» **Seçilen metin**:
********************

Görüştüğüm emekliler önümüzdeki seçimlerde AK Parti’ye rey vermeyeceklerini belirtiyorlar…
Bu rakam; hiç de küçümsenmeyecek, göz ardı edilemeyecek bir rakam; bunu ikiyle çarptığınızda 30 milyon eder; bu da Türkiye’deki seçmen sayının yarısına tekabül eder.

Eee ne dersiniz dostlar; böyle büyük olay cesaret ister, var mı koca bir yürek?!..”

Evet dostlar, bu kardeşiniz bunları yıllar ve aylar öncesinden yazmış; ama şimdi hakikat buymuş diye herkes bir şeyler söylüyor…
Asıl olan, durumlar bu hale gelmeden, ülkenin kaynaklarını, gelirlerini hakkaniyetle eşit ve adil bir şekilde pay etmede, maaşlara da bu şekilde yansımalı… Kimsenin gözü kimsede kalmadan tabîi ki de….

********************

» **Kaynak veriler**:
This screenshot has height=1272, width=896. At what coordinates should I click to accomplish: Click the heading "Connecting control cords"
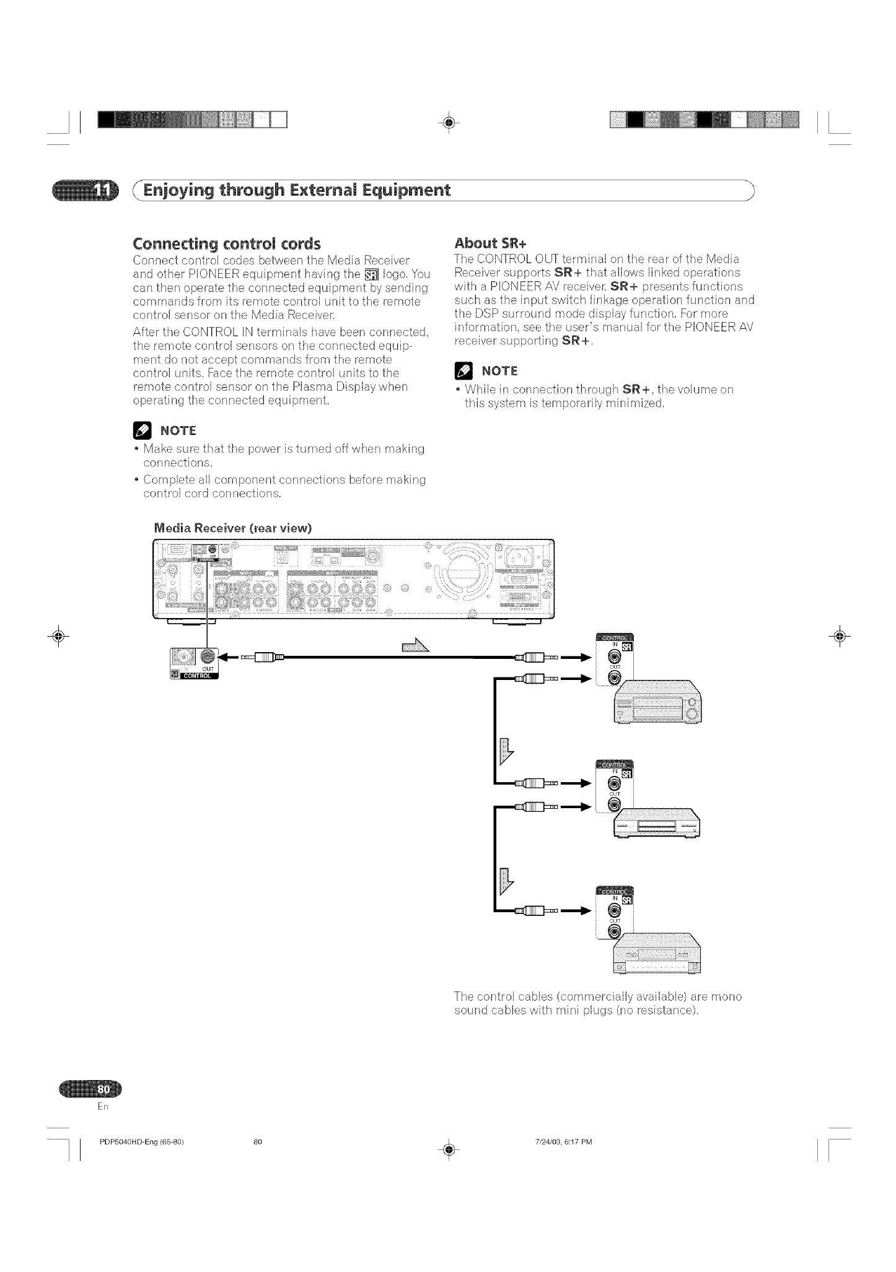(227, 242)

********************

» **Yapılacak işler**:
A) Seçilen metne göre görüşülen emekliler önümüzdeki seçimlerle ilgili ne belirtiyor?
B) Aşağıdaki ifadelerin her birinin seçilen metinle uyuşup uyuşmadığını evet veya hayır ile belirtin ve karara dayanak olan ifadeyi metinden aynen alıntılayın.
(i) Söz konusu rakam ikiyle çarpıldığında 30 milyon eder.
(ii) 30 milyon, Türkiye’deki seçmen sayısının tamamına denk gelir.
(iii) Metindeki anlatıcı bunları yıllar ve aylar öncesinden yazmıştır.

» **Görev sonuçları**:
A) AK Parti’ye rey vermeyeceklerini belirtiyorlar.

B)
(i) Evet: "bunu ikiyle çarptığınızda 30 milyon eder"
(ii) Hayır: "Türkiye’deki seçmen sayının yarısına tekabül eder"
(iii) Evet: "bu kardeşiniz bunları yıllar ve aylar öncesinden yazmış"